Prompt =>
Restate the full listing word for word and leave the pictures out.
※
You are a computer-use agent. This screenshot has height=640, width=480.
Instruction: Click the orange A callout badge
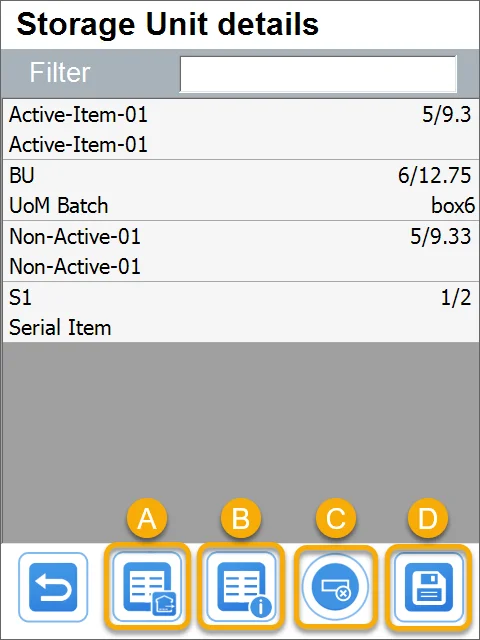147,519
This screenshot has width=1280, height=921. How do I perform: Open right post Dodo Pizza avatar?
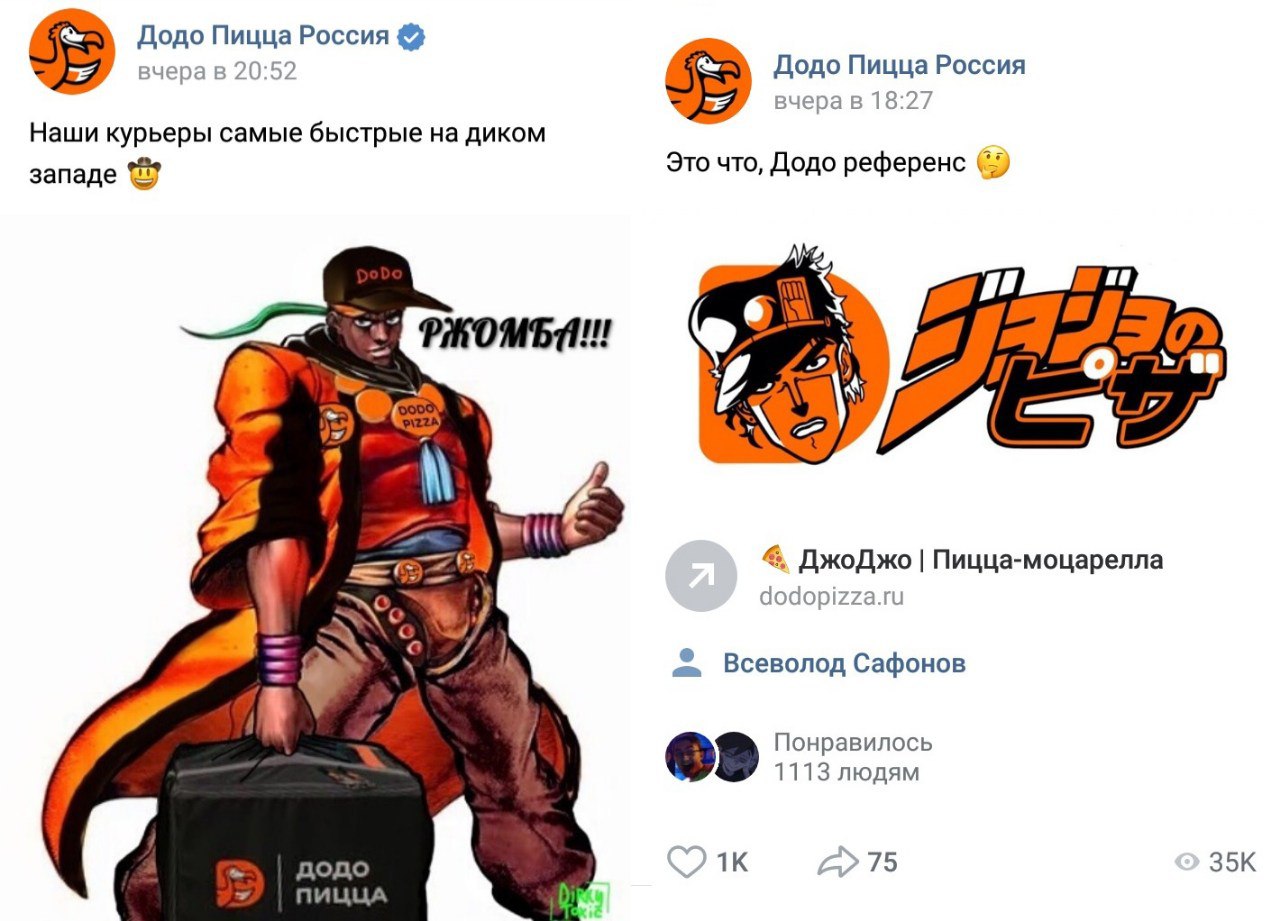(708, 81)
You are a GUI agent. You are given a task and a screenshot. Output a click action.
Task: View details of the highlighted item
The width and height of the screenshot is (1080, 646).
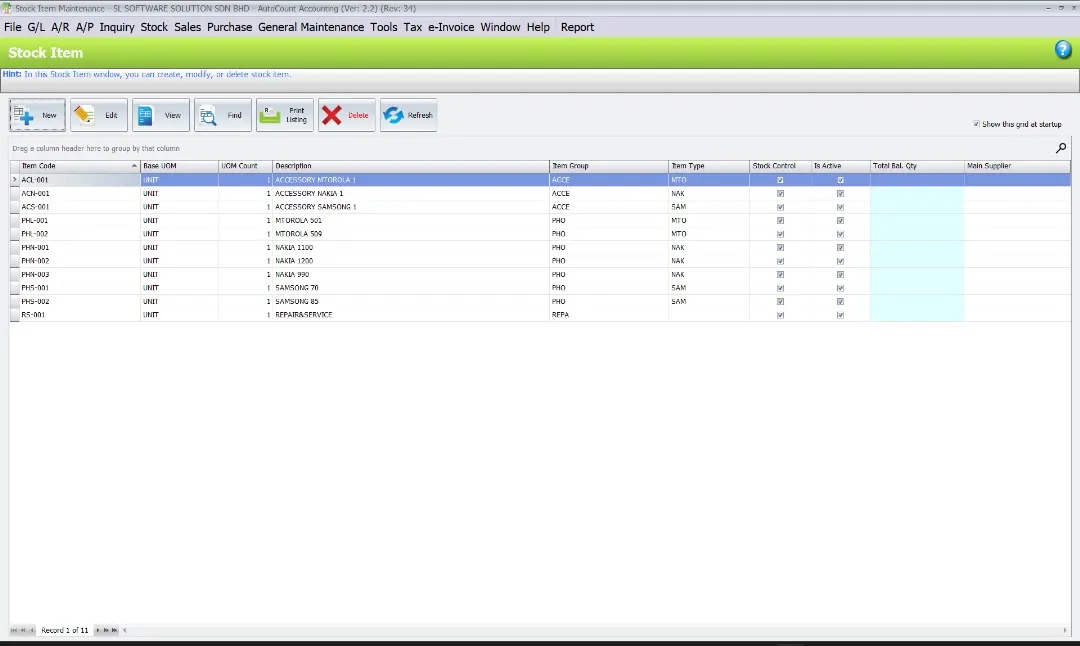160,114
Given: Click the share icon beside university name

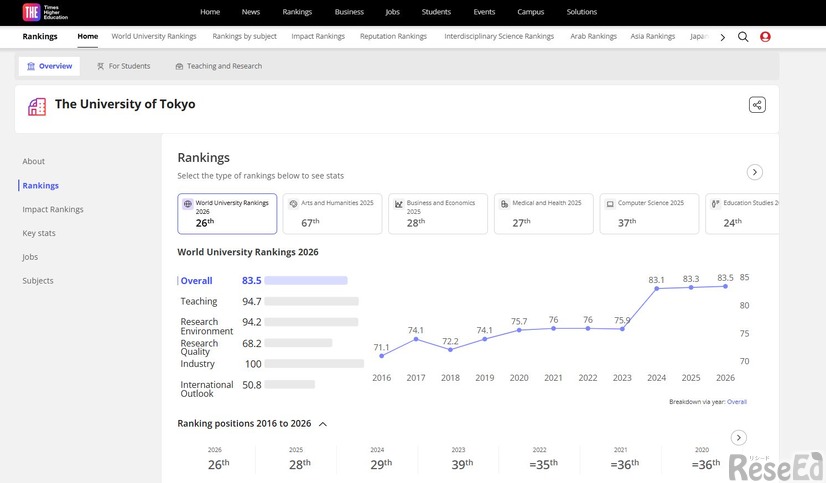Looking at the screenshot, I should pyautogui.click(x=757, y=105).
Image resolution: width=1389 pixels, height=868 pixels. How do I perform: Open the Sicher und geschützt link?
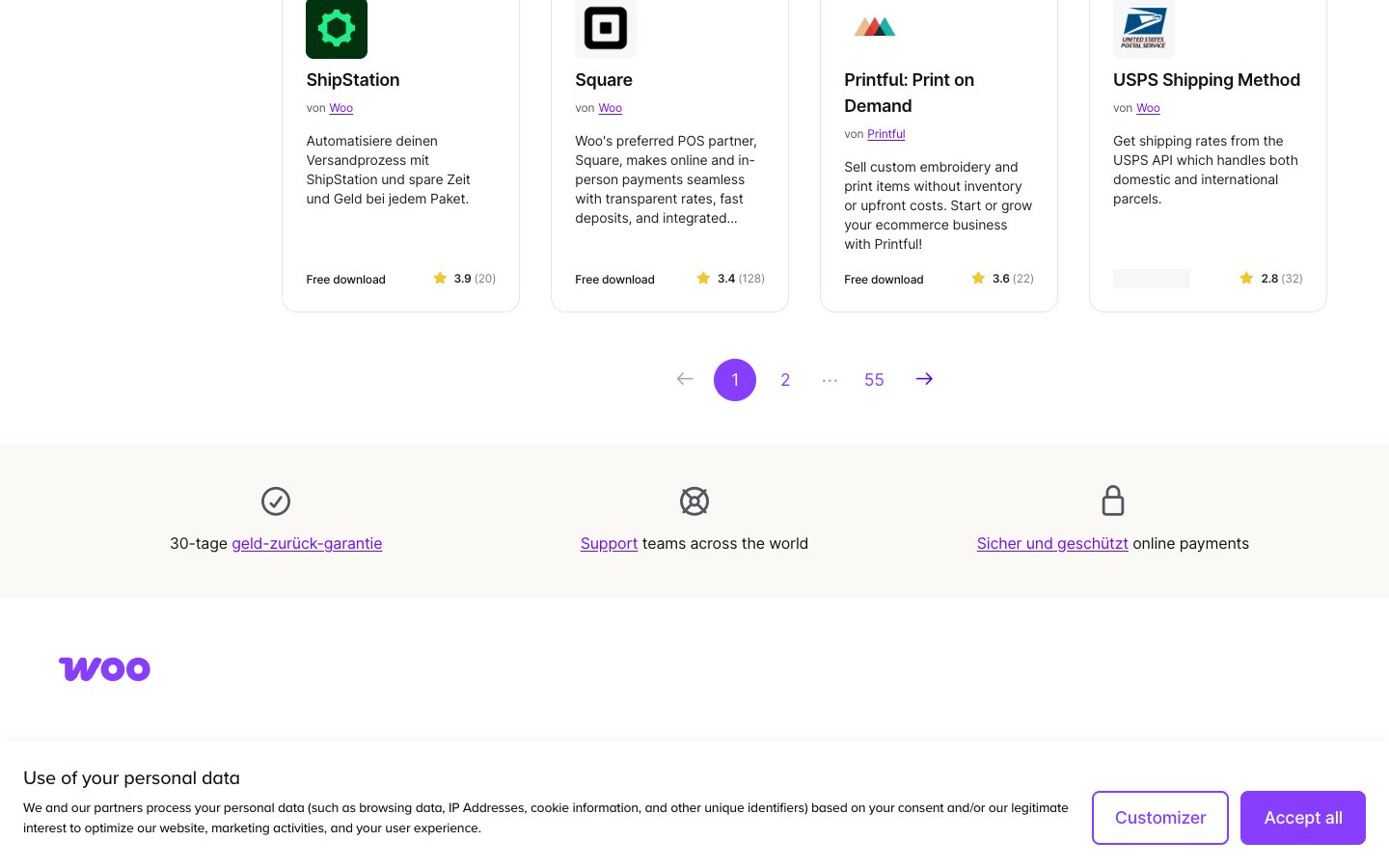pyautogui.click(x=1052, y=544)
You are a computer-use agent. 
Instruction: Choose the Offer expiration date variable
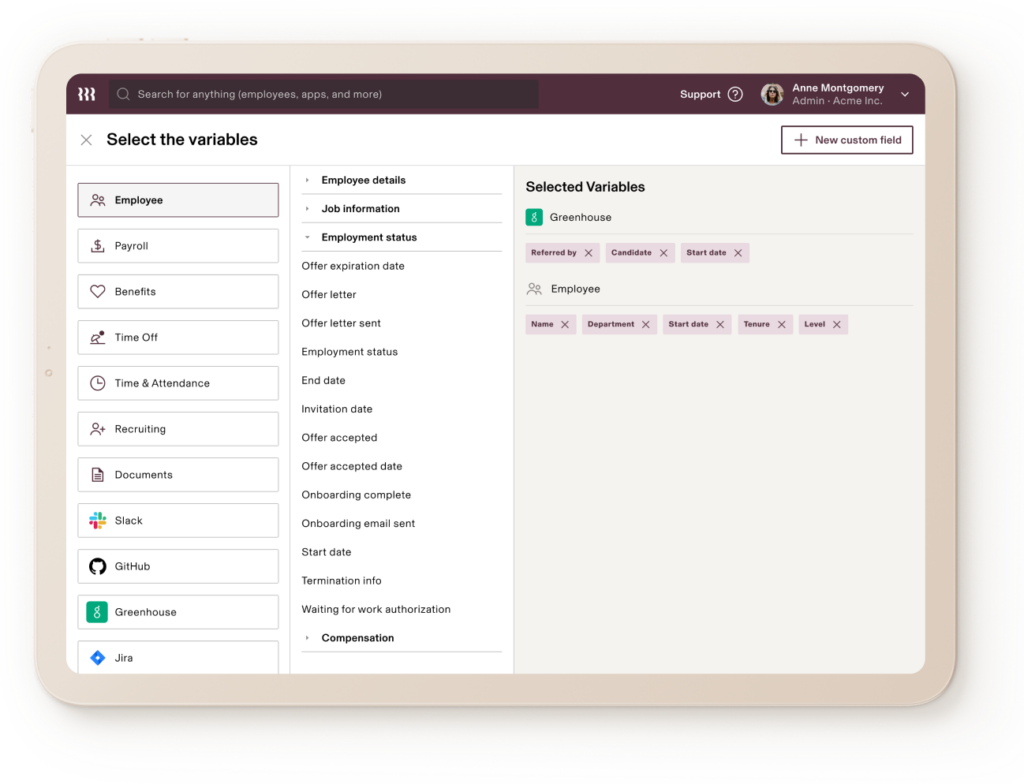tap(351, 266)
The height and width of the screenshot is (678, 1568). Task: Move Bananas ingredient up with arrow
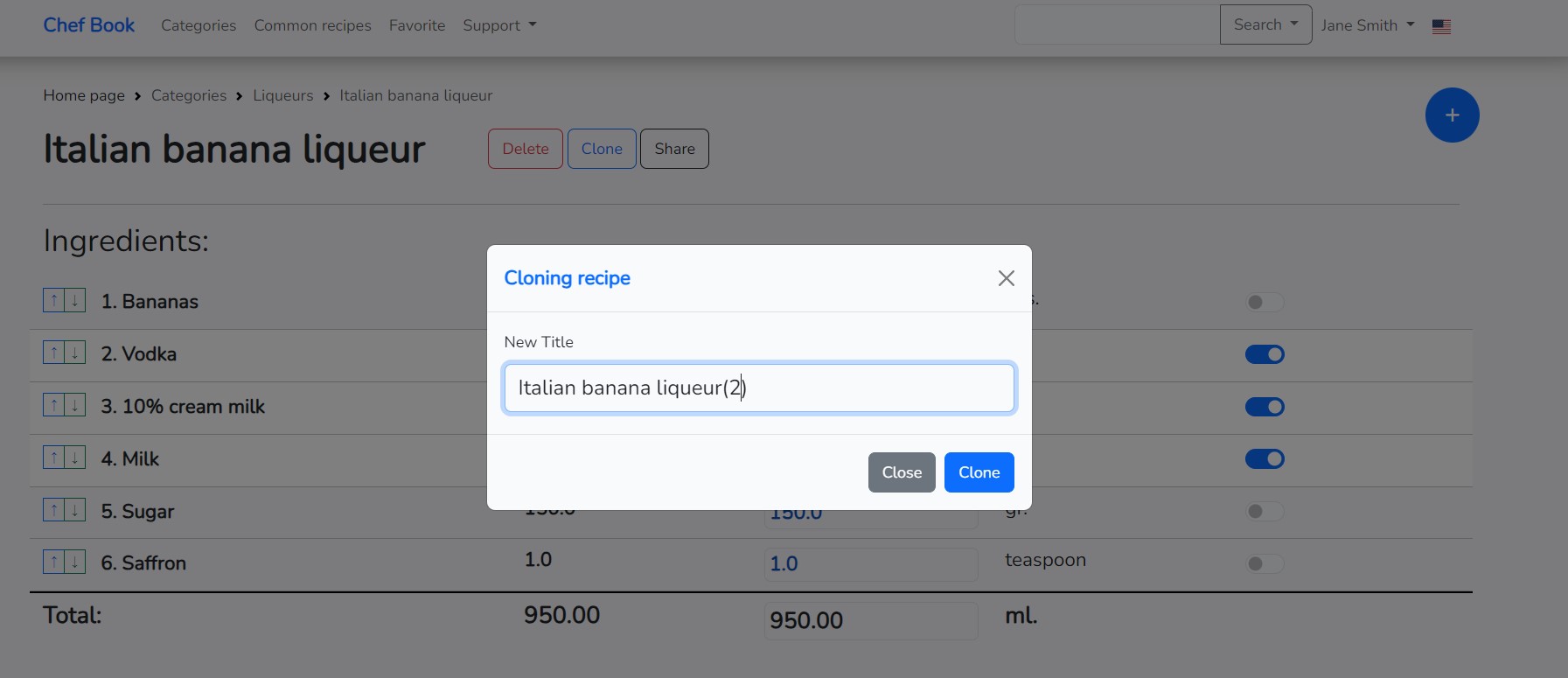53,301
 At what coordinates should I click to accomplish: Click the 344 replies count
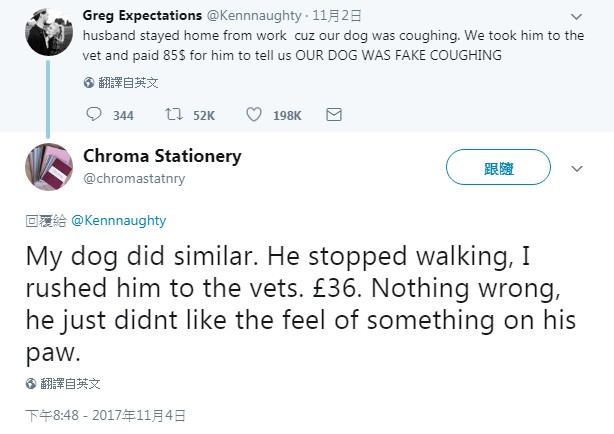(123, 116)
※
Exercise solution =>
You are a computer-use agent. This screenshot has height=640, width=480.
Instruction: Click the orange A callout badge
147,519
This screenshot has width=1280, height=921. How do I perform: Open right post Dodo Pizza avatar?
(708, 81)
You are a GUI agent. You are given a task and a screenshot. Output a click action.
Task: View details of the highlighted item
The width and height of the screenshot is (1080, 646).
160,114
Given: Click the share icon beside university name

Looking at the screenshot, I should pyautogui.click(x=757, y=105).
Image resolution: width=1389 pixels, height=868 pixels. How do I perform: Open the Sicher und geschützt link?
pyautogui.click(x=1052, y=544)
You are a computer-use agent. 
Instruction: Choose the Offer expiration date variable
tap(351, 266)
The height and width of the screenshot is (678, 1568). Task: Move Bananas ingredient up with arrow
53,301
 At what coordinates should I click to accomplish: Click the 344 replies count
(123, 116)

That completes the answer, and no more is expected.